Opdrachten.
1. Vertaal de volgende zin uit het paginafragment over de terugvordering van bijstand in het Engels: "De Centrale Raad van Beroep heeft op 11 april 2017 uitspraak gedaan."
2. Schrijf het paginafragment over de terugvordering van bijstand verder, te beginnen na de laatste zin ervan.

Paginafragment.
============================================================

ECLI:NL:CRVB:2017:1371
Centrale Raad van Beroep
- Hoger beroep
- Rechtspraak.nl
Hoger beroep tegen besluit van het college van burgemeester en wethouders van Venlo inzake terugvordering bijstandsuitkering
In deze zaak gaat het om een hoger beroep van appellant tegen een besluit van het college van burgemeester en wethouders van Venlo, waarbij een terugvordering van bijstandsuitkering is opgelegd. De Centrale Raad van Beroep heeft op 11 april 2017 uitspraak gedaan. De appellant, vertegenwoordigd door zijn advocaat mr. A.J.T.J. Meuwissen, heeft hoger beroep ingesteld tegen de uitspraak van de rechtbank Limburg van 8 februari 2016. De rechtbank had het beroep tegen het bestreden besluit van het college ongegrond verklaard. Het college had op 22 januari 2013 een besluit genomen tot terugvordering van bijstandsuitkering over een periode van bijna tien jaar, met een totaalbedrag van € 111.804,43. Appellant heeft hiertegen bezwaar gemaakt en in een kort geding geprobeerd het conservatoir beslag op zijn woning op te heffen, maar dit werd afgewezen.

============================================================

Aangeleverde gegevens.
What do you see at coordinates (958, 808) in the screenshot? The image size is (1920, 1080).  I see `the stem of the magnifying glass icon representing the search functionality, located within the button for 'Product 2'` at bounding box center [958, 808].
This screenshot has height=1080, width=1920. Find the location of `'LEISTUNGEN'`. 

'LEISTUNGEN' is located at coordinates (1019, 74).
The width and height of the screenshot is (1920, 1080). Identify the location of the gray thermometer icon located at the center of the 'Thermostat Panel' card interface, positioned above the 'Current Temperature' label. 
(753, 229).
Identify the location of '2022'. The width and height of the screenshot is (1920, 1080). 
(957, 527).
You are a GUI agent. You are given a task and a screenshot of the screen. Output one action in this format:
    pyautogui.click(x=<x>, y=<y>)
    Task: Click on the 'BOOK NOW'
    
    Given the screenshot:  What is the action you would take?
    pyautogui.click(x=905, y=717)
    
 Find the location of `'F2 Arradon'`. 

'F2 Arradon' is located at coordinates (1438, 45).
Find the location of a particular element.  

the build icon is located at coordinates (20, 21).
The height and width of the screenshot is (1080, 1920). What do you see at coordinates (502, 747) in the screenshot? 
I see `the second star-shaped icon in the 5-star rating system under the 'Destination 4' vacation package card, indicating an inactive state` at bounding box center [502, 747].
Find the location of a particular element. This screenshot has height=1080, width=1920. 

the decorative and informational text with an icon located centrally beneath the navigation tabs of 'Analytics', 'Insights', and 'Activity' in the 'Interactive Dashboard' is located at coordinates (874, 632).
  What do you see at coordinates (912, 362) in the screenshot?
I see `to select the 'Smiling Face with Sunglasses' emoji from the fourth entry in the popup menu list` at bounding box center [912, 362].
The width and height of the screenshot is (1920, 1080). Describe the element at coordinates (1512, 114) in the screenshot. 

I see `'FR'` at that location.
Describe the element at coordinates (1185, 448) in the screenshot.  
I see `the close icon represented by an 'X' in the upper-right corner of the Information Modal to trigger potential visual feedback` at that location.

============================================================

Antwoorden.
1. The Central Appeals Tribunal delivered its judgment on April 11, 2017.

2.
De Centrale Raad van Beroep heeft in zijn overwegingen vastgesteld dat de brief van 20 februari 2015, waarin appellant werd aangemaand het openstaande bedrag te betalen, moet worden aangemerkt als een aanmaning in de zin van artikel 4:112 van de Algemene wet bestuursrecht (Awb). Dit betekent dat er geen rechtsmiddelen openstaan tegen deze aanmaning, zoals ook is bepaald in artikel 8:4 van de Awb. De Raad heeft geconcludeerd dat het hoger beroep van appellant niet slaagt en heeft de uitspraak van de rechtbank bevestigd. Er zijn geen gronden gevonden om de proceskosten te veroordelen.